IMO, the first step to disentangle this would be to make a call on the variants we want to represent in MLIR, which is not easy at all.
In addition to the variants above we should also consider the variants from the ML frameworks, which may or may not fall into any of the above. IIRC, there were some subtleties and description gaps in some of the framework specs about the handling of the special floating-point numbers that make this problem even more challenging.
We should also take into account that whatever we decide about standalone fp min and max ops should be propagated to the reduction ops in some MLIR dialects (e.g., vector).
Perhaps aligning MLIR with the variants represented in LLVM would be a good way to go. I’m not familiar with the SPIRV ones.
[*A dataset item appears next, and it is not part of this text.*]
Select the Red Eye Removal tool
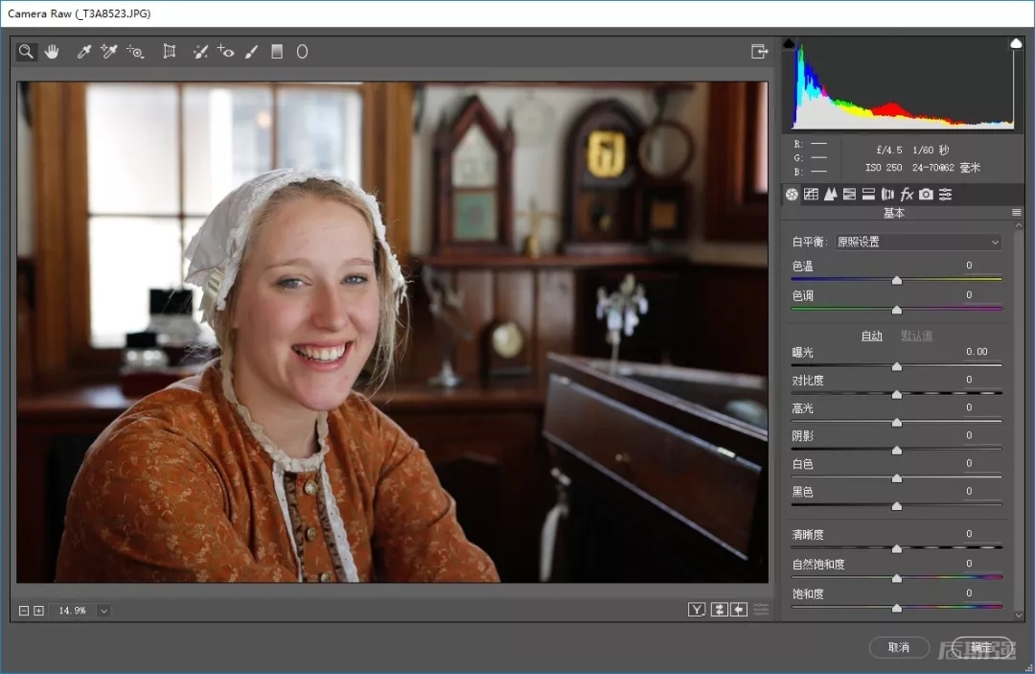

Are they significantly different?
The opencl ones match C99 (signaling NaNs may behave as quiet NaNs), the opengl variants are similar but less specific on NaNs. -0/+0 handling is not specified either.
So we may not be able to lower better defined min/max ops to SPIR-V.
We currently lower the min and max ops to spir-v by adding the NaN checks ourselves … except when -arith-expand-ops is used, which will cause that lowering to be skipped.
(Thinking out loud) I’m wondering if adding attributes to arith.minf and arith.maxf to describe the NaN and 0.0 handling would be reasonable in this case vs having independent ops for each variant. I know this approach is usually discouraged but I have the impression that the NaN/Inf/0.0 handling is a property that is not so common to be reasoned about during high-level transformations/optimizations (with obvious exceptions, of course) and it’s more a property used at lowering time. If that is the case, I see more value in representing the core fp min/max semantics with single ops than having too many variants of them precisely modeling semantic aspects that perhaps are nots so valuable at this level of abstraction. To some extent, this is not so different from the ordered/unordered behavior in fp compare operations…
I think having the right coverage here is important because the NaN/Inf/0.0 handling can be more expensive than the min/max operation itself and it wouldn’t make sense to enforce a specific handling for specs that do not require them.
I think the right answer is just have all the operations and pick which ones you want. They’re distinct operations, part of the problem is things trying to stuff different operations in the same name.
Would folks be OK with arith.maxf and arith.minf becoming changed from “nan inputs produces nan” to “what happens to nan inputs depends on the lowering”?
I think this wouldn’t work. The semantics of an operation shouldn’t be defined based on its lowering. They should be properly defined in the spec of the operation.
I’m ok with introducing a district operation for each variant if people feel that’s the best way to go. My only concern with this approach is that we may end up with a combinatorial number of variants that are all treated as a single op in 99% of the code at this level of abstraction. We could also introduce a MaxFOpInterface and MinFOpInterface, which would be implemented by each variant, for those cases where we want to treat them all as a single op, but again, if these interfaces are used 99% of the time I’m not sure about the value of having distinct operations for each variant.
Using attributes seems reasonable to me here, if the attributes don’t change fundamental properties of the operation (does it stay commutative/associative? etc.)
Agreed. Ok, so this probably needs to be a new RFC. … but while we’re here, are there any other float operations other than min and max that have all these variants?
Potentially any reduction operation that can have an fp min/max combiner (e.g., vector.reduction, vector.multi_reduction). Not sure if we have more in other dialects.